Include the umbrella header with ``// IWYU pragma: keep`` in any translation
unit that must guarantee all registrations are active — typically the entry
point of a binary that uses ``clangScalableStaticAnalysisFrameworkCore``:
.. code-block:: c++
// In ExecuteCompilerInvocation.cpp
#include "clang/ScalableStaticAnalysisFramework/SSAFForceLinker.h" // IWYU pragma: keep
Naming convention
=================
Anchor symbols follow the pattern ``SSAF<Component>AnchorSource`` and
``SSAF<Component>AnchorDestination``. For example:
- ``SSAFJSONFormatAnchorSource`` / ``SSAFJSONFormatAnchorDestination``
- ``SSAFMyExtractorAnchorSource`` / ``SSAFMyExtractorAnchorDestination``
Considered alternatives
***********************
``--whole-archive`` / ``-force_load``
=====================================
The linker can be instructed to include *every* object file from a static
library, regardless of whether any symbols are referenced:
.. code-block:: bash
# GNU ld / lld (Linux, BSD)
-Wl,--whole-archive -lclangScalableStaticAnalysisFrameworkCore -Wl,--no-whole-archive
# Apple ld
-Wl,-force_load,libclangScalableStaticAnalysisFrameworkCore.a
Since CMake 3.24, the ``$<LINK_LIBRARY:WHOLE_ARCHIVE,...>`` generator expression
provides a portable way to do the same:
.. code-block:: cmake
target_link_libraries(clang PRIVATE
"$<LINK_LIBRARY:WHOLE_ARCHIVE,clangScalableStaticAnalysisFrameworkCore>")

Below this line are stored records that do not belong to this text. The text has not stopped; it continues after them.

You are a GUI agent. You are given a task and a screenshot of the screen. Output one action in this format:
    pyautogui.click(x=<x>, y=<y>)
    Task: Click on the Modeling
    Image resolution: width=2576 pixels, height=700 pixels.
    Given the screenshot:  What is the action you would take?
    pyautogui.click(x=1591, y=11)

**Why we did not choose this approach**:
- It is a blunt instrument — *all* object files in the library are pulled in,
increasing binary size.
- The anchor approach only targets specific object files: only registrations
whose anchors are referenced in a force-linker header are pulled in.
- ``--whole-archive`` semantics vary across platforms and toolchains, requiring
platform-specific CMake logic or the relatively new ``WHOLE_ARCHIVE``
generator expression.
Explicit initialization functions
=================================
An alternative is a central ``initializeSSAFRegistrations()`` function that
explicitly calls into each registration module:
.. code-block:: c++
void initializeSSAFRegistrations() {
initializeJSONFormat();
initializeMyExtractor();
// ... one entry per registration
}
**Why we did not choose this approach**:
- It reintroduces a centralized list that must be maintained manually, defeating
the decoupled-registration benefit of ``llvm::Registry``.
- Adding a new extractor or format requires modifying a central file, which
increases merge-conflict risk for downstream users.